So back on June 20th I penned an article titled, “One Life to Live,” which was just a reflection on life and trials and tribulations that I’d been wading through.
For the past few months, I’ve been working out pretty hard core (up til this past Tuesday) and have made significant leaps in my personal health which has been great – good for me, good for my life, good for my confidence, good for my nephews to have an uncle that can throw them around more easily… I mean uhhhh 🙂
As I mentioned, the future isn’t yet written, and I’ve had time to reflect on several things from friendships, to relationships, to debating whether or not to cross the line, as well as whether or not to go independent at work or join a few friends for a startup. I’m still wondering where that aspect of my life and career is heading.
What’s the core update in my life?
Right now it’s more just realizing that there are several things I’d like to do, but fear is holding me back.
Where’s the fear stem from?
Control… I like to be in control – whether it be driving, developing or dancing, I like to be the one that’s running the show, not the placing my trust in someone else’s hands, trusting my heart with someone else – call it self preservation if you will, but it’s the way I work unfortunately (though by the flip side it’s kept me out of a lot of trouble too). Even core beliefs are sometimes a challenge, trusting that God is in control and that He has plans for my life that are greater than I can esteem to understand – I like my plans because I made them and therefore they’re impeccable right (okay, so maybe not).

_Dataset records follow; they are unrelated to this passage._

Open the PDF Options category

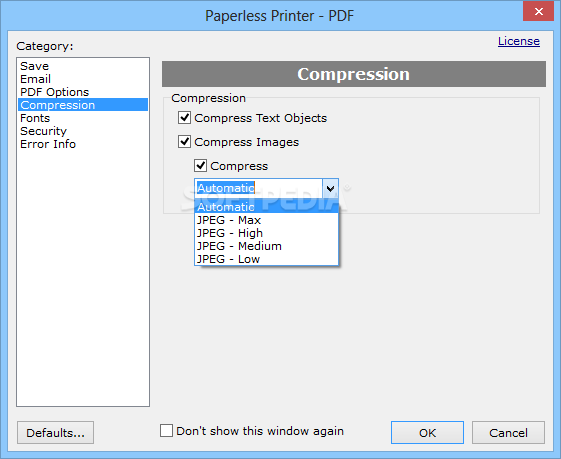pyautogui.click(x=54, y=92)
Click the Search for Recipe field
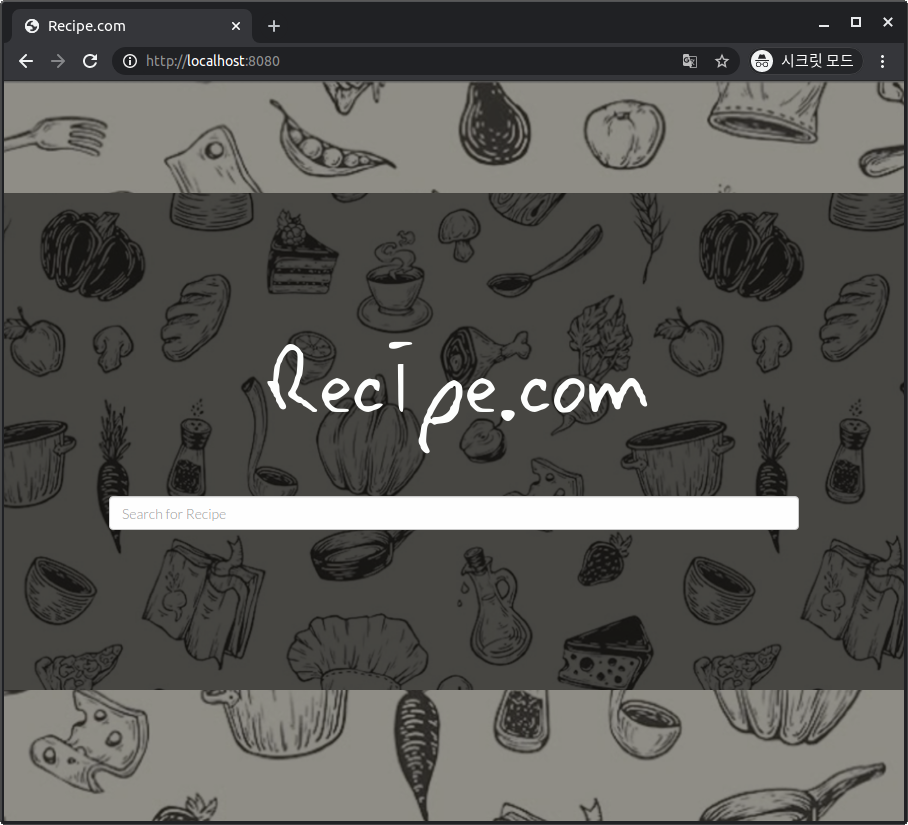This screenshot has width=908, height=825. coord(453,514)
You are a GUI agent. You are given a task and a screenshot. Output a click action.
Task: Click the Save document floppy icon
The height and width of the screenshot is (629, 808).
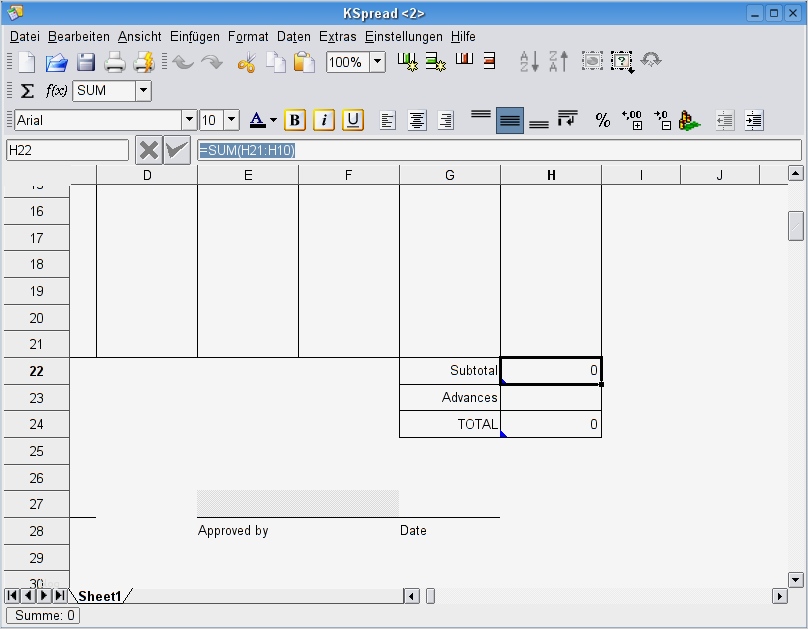(86, 62)
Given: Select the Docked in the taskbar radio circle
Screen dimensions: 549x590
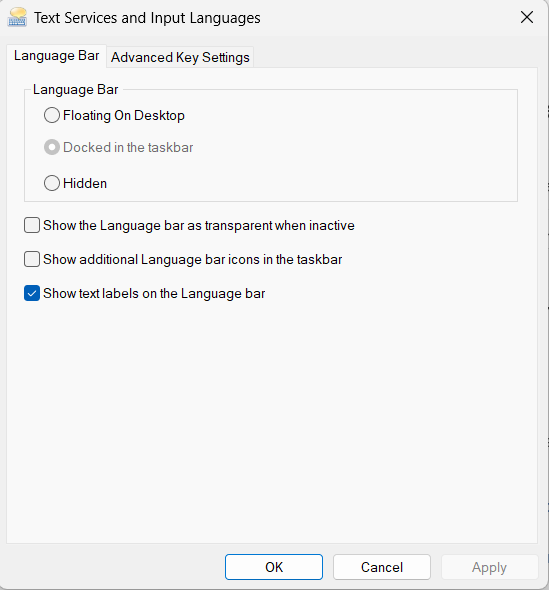Looking at the screenshot, I should (52, 147).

So what are my goals for the next few weeks?
Get my health in order – I’ve got a doctor’s appointment on Monday that should hopefully get me in the right direction.
Get my priorities in order – some of it is work related, getting things organized so that stress doesn’t creep up in my life and hit me over the head.
Get my friendships in order – yeah, there are several of you that I haven’t reached out to in a while and I apologize. Having left and gone to Illinois for six months didn’t help much last year and I fear that if I go back that I’ll have a clean slate when I return next year.
Figure out whether or not the risk is worth taking the plunge. Yeah, that’s kind of cryptic. I’ll leave it that way.
Quote of the Day:
I haven’t spoken to my mother-in-law for eighteen months?I don’t like to interrupt her.